Jenny and I have both spent the rest of the day feeling miserable and useless. Partially because it's one of those cases where we feel there are no lessons to be learned - if we saw a case like Maisie's again tomorrow, we wouldn't have treated her case any differently. There was never any indication to operate before - Maisie's abdomen felt normal, her temperature was normal, she was bright and wanting to eat - but mostly because it was just so damn unfair. What did Maisie do to the world to deserve to die in such a terrible way? She wasn't even two years old.

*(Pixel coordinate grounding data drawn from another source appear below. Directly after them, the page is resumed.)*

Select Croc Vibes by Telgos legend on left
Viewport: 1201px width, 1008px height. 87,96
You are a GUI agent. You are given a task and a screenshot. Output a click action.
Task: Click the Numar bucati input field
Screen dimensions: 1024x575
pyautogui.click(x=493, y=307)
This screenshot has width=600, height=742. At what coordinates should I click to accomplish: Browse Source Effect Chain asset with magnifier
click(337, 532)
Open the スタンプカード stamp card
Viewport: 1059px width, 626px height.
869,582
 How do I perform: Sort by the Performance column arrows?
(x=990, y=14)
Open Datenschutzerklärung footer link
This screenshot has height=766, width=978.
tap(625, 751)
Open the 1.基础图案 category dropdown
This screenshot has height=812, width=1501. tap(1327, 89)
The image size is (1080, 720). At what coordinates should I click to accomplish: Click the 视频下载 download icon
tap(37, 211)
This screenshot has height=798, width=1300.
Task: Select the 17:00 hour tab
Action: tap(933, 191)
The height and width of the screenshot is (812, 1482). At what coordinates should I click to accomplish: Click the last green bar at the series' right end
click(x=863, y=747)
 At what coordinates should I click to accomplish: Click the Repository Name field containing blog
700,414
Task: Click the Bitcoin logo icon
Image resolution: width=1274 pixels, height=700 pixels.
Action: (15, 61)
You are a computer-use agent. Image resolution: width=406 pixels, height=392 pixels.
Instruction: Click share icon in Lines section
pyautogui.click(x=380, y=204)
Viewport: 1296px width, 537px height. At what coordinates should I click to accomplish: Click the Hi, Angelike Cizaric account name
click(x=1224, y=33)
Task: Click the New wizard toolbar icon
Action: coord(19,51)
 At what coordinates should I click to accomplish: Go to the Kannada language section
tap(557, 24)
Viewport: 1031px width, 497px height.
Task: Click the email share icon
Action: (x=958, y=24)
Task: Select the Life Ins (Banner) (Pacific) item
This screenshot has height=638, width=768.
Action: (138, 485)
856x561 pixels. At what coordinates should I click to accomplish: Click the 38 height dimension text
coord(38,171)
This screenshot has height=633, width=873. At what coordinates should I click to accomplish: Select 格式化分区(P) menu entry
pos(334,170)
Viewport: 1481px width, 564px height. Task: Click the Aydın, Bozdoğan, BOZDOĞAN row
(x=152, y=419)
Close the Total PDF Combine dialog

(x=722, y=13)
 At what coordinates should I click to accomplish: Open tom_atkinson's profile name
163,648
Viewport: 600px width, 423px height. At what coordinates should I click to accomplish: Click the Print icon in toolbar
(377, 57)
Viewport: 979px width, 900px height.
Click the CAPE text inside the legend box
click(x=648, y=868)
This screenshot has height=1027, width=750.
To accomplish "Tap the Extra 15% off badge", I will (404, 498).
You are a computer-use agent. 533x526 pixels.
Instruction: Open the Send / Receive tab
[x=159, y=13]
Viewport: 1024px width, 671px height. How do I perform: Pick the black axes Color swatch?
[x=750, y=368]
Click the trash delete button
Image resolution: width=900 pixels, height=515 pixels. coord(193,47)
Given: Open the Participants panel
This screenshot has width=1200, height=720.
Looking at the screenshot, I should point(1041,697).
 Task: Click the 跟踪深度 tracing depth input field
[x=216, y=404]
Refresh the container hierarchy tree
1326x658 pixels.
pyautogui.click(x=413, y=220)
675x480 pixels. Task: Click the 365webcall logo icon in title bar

Is there a point to this blog? I'm not sure. Nobody ever said the world was meant to be fair. I deal with death and suffering ever day of my life, but there's still some part of me that's hard-wired to think that there should be some justice in the world. Today I had yet another reminder that life is fleeting, and precious.

So I'm starting this blog - to remind you all of this simple fact, possibly the hardest one for any human to digest. The blog is primarily about my work life. I'm hoping to show you what it's like being a vet in a world like this. Hey, it's a living.

Also to vent my spleen. Trust me, I'm a vet, spleens need to vented regularily or damage will ensue.

More tales from the front line to come.

* * *

Okay, you've made it to the end! Well done! Hopefully you don't need counselling at this point. The reason I deleted that post originally was because the case concerned, and both myself and Jenny, became the subject of a Royal College investigation at the request of the owners. This was sad, but not surprising - you've just read how I felt about the case, imagine how the owners felt. It was a senseless death, very depressing and very unexpected.

I can post it again because the investigation concluded that we had done nothing wrong, and there was no case for us to answer. The owners don't believe that of course, and without understanding, neither would I. The simple fact is, we did our best to save her, and she died anyway. It's a hard thing for our society to accept.

Right, you've made it through all the depressing stuff, now here's the joke....

There isn't one! It was a cruel literary subterfuge all along to further illustrate the point of life's unfairness. Except in this case it was a quite deliberate unfairness orchestrated by me. So it doesn't really make the point at all. Sorry.

Ah, never mind. I'm getting a drink. Anyone want one?